• 0
Crusher55

My NAS is dead every couple of weeks

Question

Posted (edited)

So, this has happened to me twice.

After a week or two, something goes wrong and my XPenology baremetal NAS is simply broken.

It does auto boot correctly (I have set up boot and shutdown times) but none of the services work.

And when I open DSM it just tells me: "Sorry, the page you are looking for is not found."

I cannot access any services like Plex, the Web Station, anything.

SSH is working but when I login, it seems like a lot of files are gone.

Volume1(my only mounted HDD) for example is empty.

 

The first time around I lost a lot of my files, so in case it would happen again I did daily backups but this is just annoying having to reinstall the NAS every couple of weeks.

Is this normal for Xpenlogy baremetal setups or am I doing something wrong?

 

My baremetal server is custom built having:

 

I am running DSM 6.1.5-15254 Update 1 on JUN'S LOADER v1.02b - DS916+

During the 2nd installation I used a Serial from an old DS216J or something to possibly avoid issues.

For the first install I used a randomly generated Serial.

The Mac Address was correcly set and I carefully followed the installation guide both times.

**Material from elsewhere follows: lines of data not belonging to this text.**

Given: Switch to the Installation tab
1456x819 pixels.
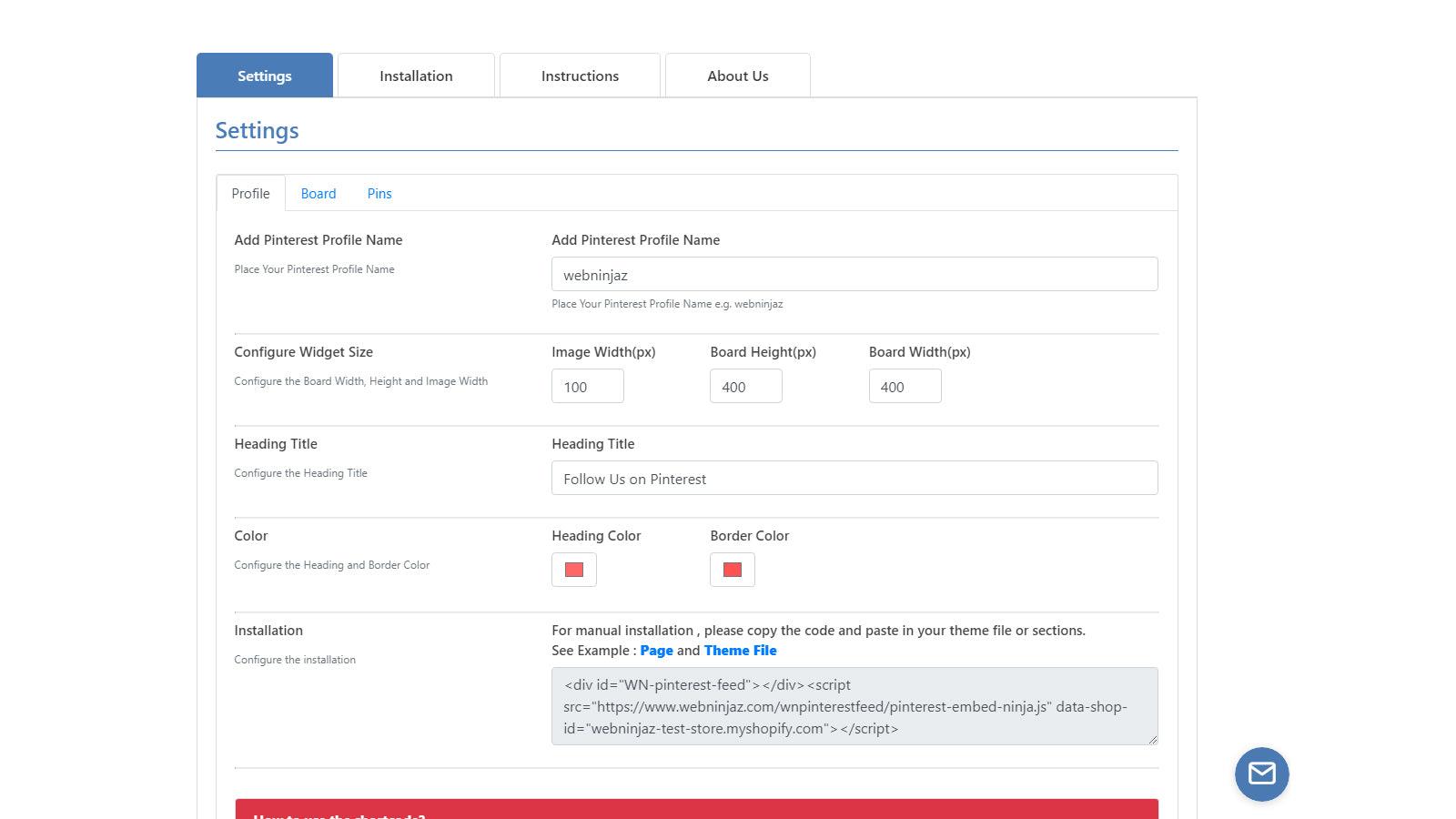Looking at the screenshot, I should pyautogui.click(x=416, y=76).
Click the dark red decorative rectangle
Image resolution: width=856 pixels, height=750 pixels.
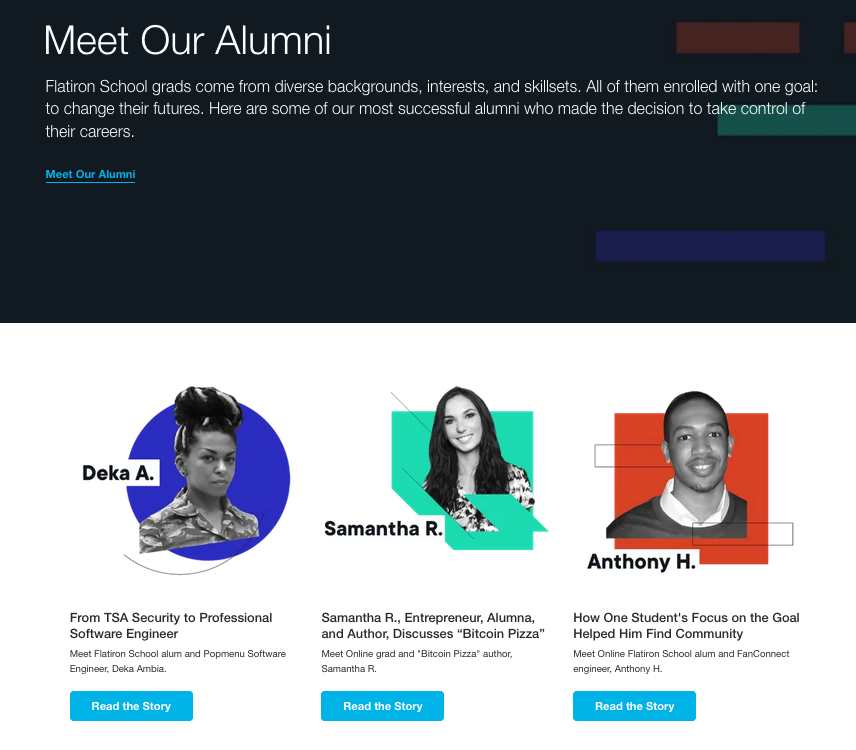pos(738,38)
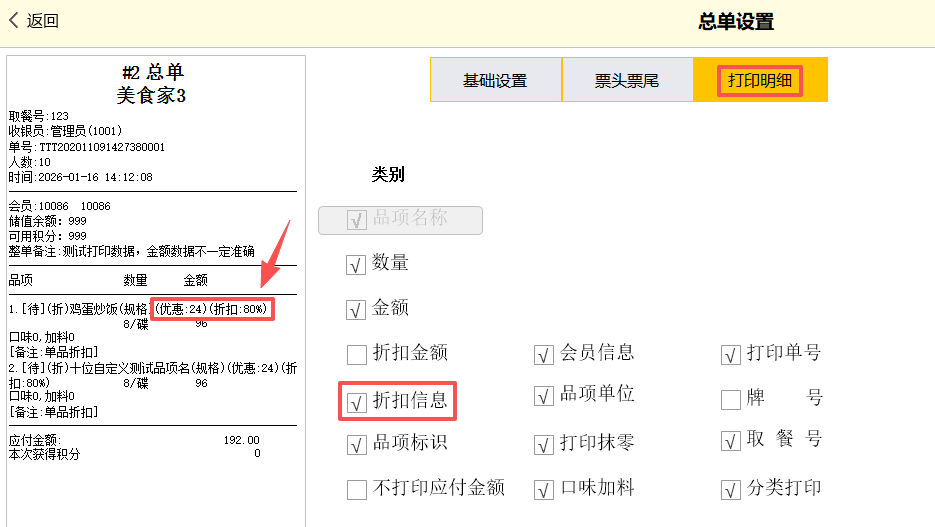Toggle the 品项单位 checkbox
935x527 pixels.
[543, 396]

I mean everything works splendid for a while (1-2 weeks) and then out of the blue it just breaks.

 

Furthermore I had the following apps running:

  • Plex Server
  • Web Station
  • Several Docker containers with stuff like a Minecraft server, Headphones, Cuchpotato, Home Assistant
  • Synology Drive
  • FHEM (only the second time)
  • some other Synology Apps
  • some other 3rd party Apps

 

The following might also be of interest:

  • I have Optware installed (via a 3rd party bootstrapper package) to use IPKG
  • I have an automatic boot/shutdown schedule running, it shuts down the NAS every evening and boots it early in the morning
  • At 6 am it runs a full auto. backup using Hyperbackup to a USB drive (has worked nicely)
  • I did try once or twice to login with my Synology Account (before I knew that that wouldnt work anyway and would only cause trouble) which of course did not work
  • I spent many hours correctly configuring the access rights for all docke and non docker apps
  • I disabled root SSH access and only allow public key auth. for SSH access
  • Telnet is disabled
  • The password for the admin account that I use is very strong and random (32 bits, with all security requirements enabled)
  • Every minute I run an sh scripts which checks whether new stuff has arrived on an external server and the copies it over using SFTP

 

Can anybody please help me. I can provide any data/information you need.

 

Thanks in advance!

Edited by Crusher55

Share this post


Link to post
Share on other sites

8 answers to this question

Recommended Posts

  • 0
39 minutes ago, Crusher55 said:

Is this normal for Xpenlogy baremetal setups or am I doing something wrong?

 

If this was normal I don't think anyone with its right mind would be using XPEnology. This being out of the way I have a question for you. Do you have a UPS? Have you checked that your machine is not overheating or is too dusty?

Share this post


Link to post
Share on other sites
  • 0
Posted (edited)

Ye I have a UPS but the NAS is not connected to it (Just noticed that... Ugh...), could a sudden power loss cause this? We didnt have any outages the last weeks, so that would be realy weird and my power supply is strong enough as far as I know. It can't be too dusty since it is brand new. I built it like a couple weeks ago and have been carefull removing every bit of dust since.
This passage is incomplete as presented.